Financing for the second hotel was easier because Lane had a good track record as an independent owner, she said.
"It was difficult, but it gets easier once you start doing it," Lane added.
Competing With the Brands
Nashville is an "explosive market" that's growing at an exponential rate and only has a few independent hotels, said Dee Patel, managing director at The Hermitage Hotel in Nashville.
Having one of the few luxury independent hotels in the city is an "important asset to how we position ourselves" and stand out among the many branded hotels in the city, she said.
"A 100-year old hotel has a sense of place. It's the pride of the city. ... There's been so many moments that the community has experienced, business has experienced, travel has experienced that allows us to be creative. It allows us to be adaptive. It allowed us last year to stay open," she said.
The pandemic also presented an opportunity for completing a property renovation her team had been planning for, Patel said.
"It allowed us to see the glass half full. We saw the silver lining of the pandemic and took the opportunity to start turning on all of our levers to start our renovation process program that we had planned to do over a course of time," she said.
Storytelling
A big part of operating a successful independent hotel is telling its story, said moderator Andrea Foster, senior vice president of Marcus Hotels & Resorts.
Storytelling is done in many ways at The Hermitage Hotel, given its historic place in the community, Patel said.
She shared the example of how the hotel celebrated the 100th anniversary of women's right to vote in 2020. The hotel was a hotbed of activity during the ratification of the 19th Amendment since Tennessee was the final state needed to "vote pro-suffrage," Patel said.
"The Hermitage Hotel became the epicenter for several weeks while the two sides duked it out. So the hustle and the bustle within the walls of this hotel for eight weeks included collusion and bribery, and the fight and the grit that these women had to try to push this vote forward so they could have a seat at the table," she said.
- Read "An Election Story About Vote-Flipping and a Hotel" from the HNN blog.
Patel said working at the hotel as managing director is a great honor because she's the first female managing director in the history of this hotel.
"That to me was the biggest honor to be able to celebrate such a momentous moment in our nation's history," she said.
To tell the story of those events, the hotel did tours, created an exhibit in the lobby that pays homage to its history, and created a cocktail menu honoring key suffrage leaders.
Finding Inspiration
Lane decided to build both of her properties from the ground up and said she found inspiration for the hotels "in her own backyard."
"Both of my hotels really speak to their very particular place," she said. "To downtown Tucson with the Downtown Clifton and then to the high Sonoran Desert with the Citizen Hotel, which will have an active wine cellar in its basement that gets its grapes from the Sonoran Desert surrounding us."
The hotels take branding inspiration from the surrounding Tucson area, but design inspiration came from other companies, hotels and cities or states, Lane said.
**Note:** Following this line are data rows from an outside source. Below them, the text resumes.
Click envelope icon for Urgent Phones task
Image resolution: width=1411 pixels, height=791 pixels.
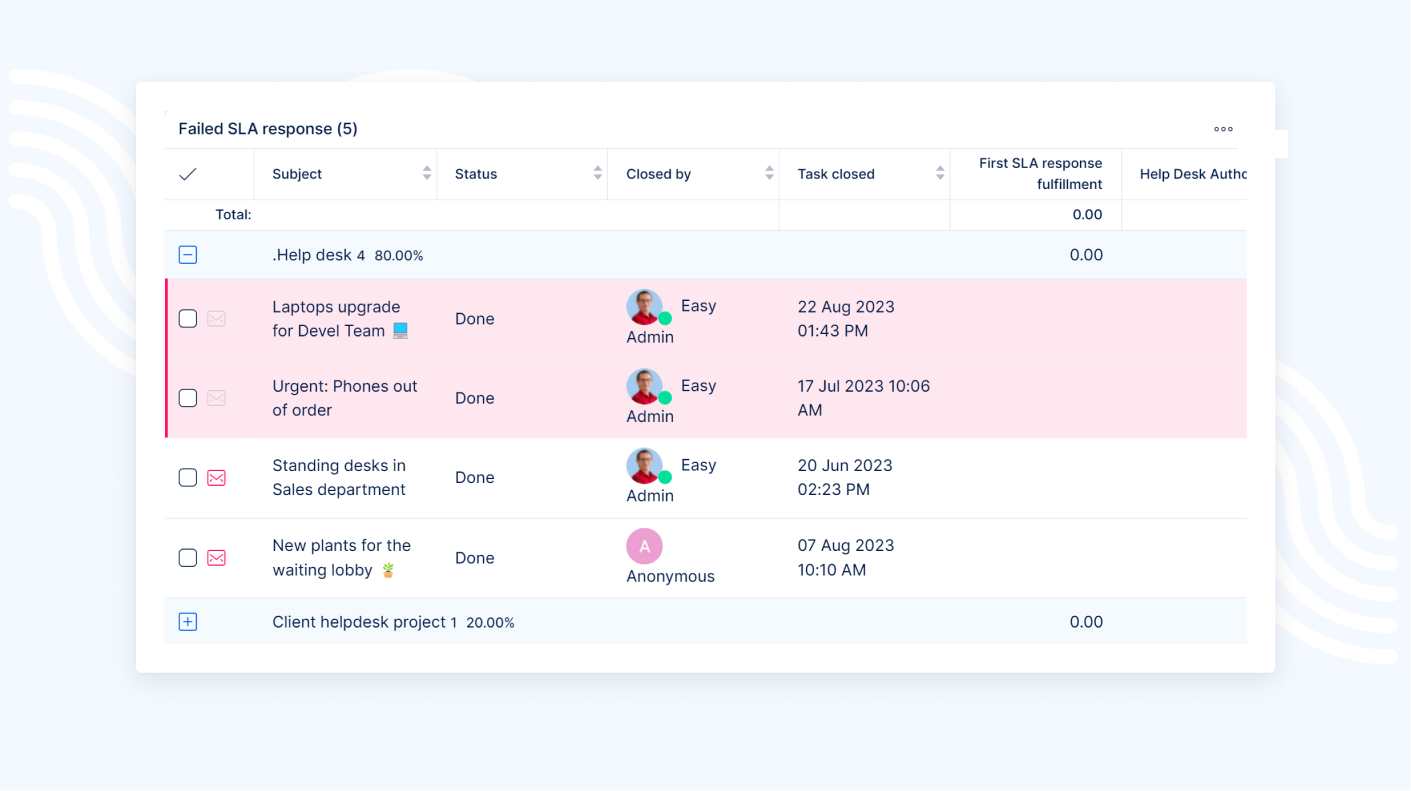tap(216, 398)
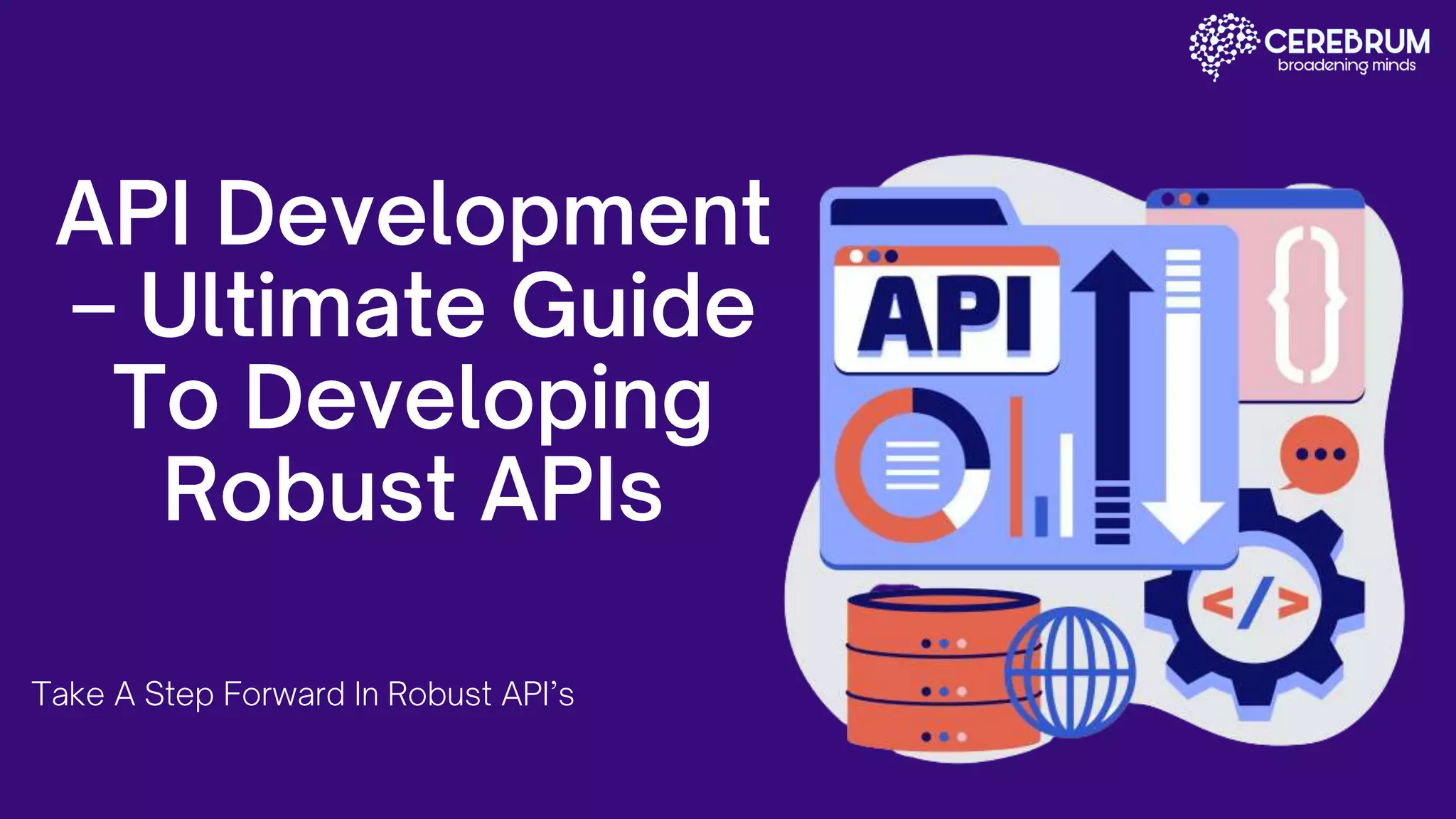Image resolution: width=1456 pixels, height=819 pixels.
Task: Click the three dots on API window header
Action: (874, 256)
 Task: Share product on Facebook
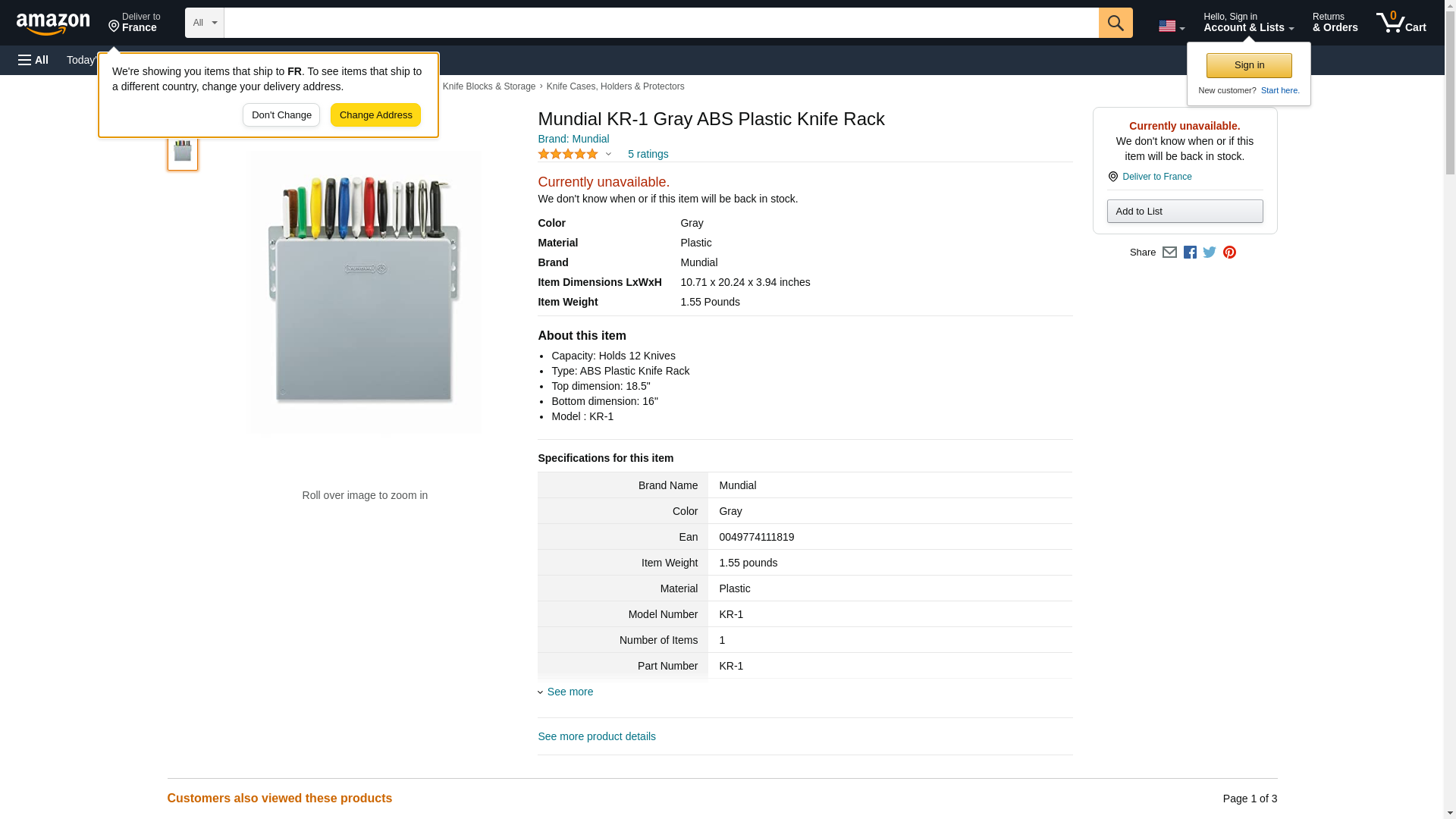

For Citizen Hotel, Lane said she drew inspiration from Bunkhouse Group's Texas properties and from one hotel in Palm Springs.
She also found inspiration for her properties in Patel's Hermitage hotel to "understand you could have those independent, truly luxury ... and historic hotels. To understand those could exist and those could be ... gemstones in an area, in the crown of a downtown," she said.
Lane said she had a woman as a real estate mentor, who helped her decide to build new hotels.
Lane's mentor expressed to her that, "if you don't pull hotels from the ground up, you're not a real real estate developer."
"I know people disagree with that. That's sort of been my animus. I just find it to be a lot of fun," she said. "I think it's challenging, I think it's interesting, I think it's exciting.
"Ground-up construction or adaptive reuse — particularly complex adaptive reuse, like converting an old building into a new one — is this interesting clash of where your ideal, your dream and your plan to make money and the real physical world all meet in a sometimes beautiful, sometime hideous train wreck, and I think that's fun and I think that's exciting."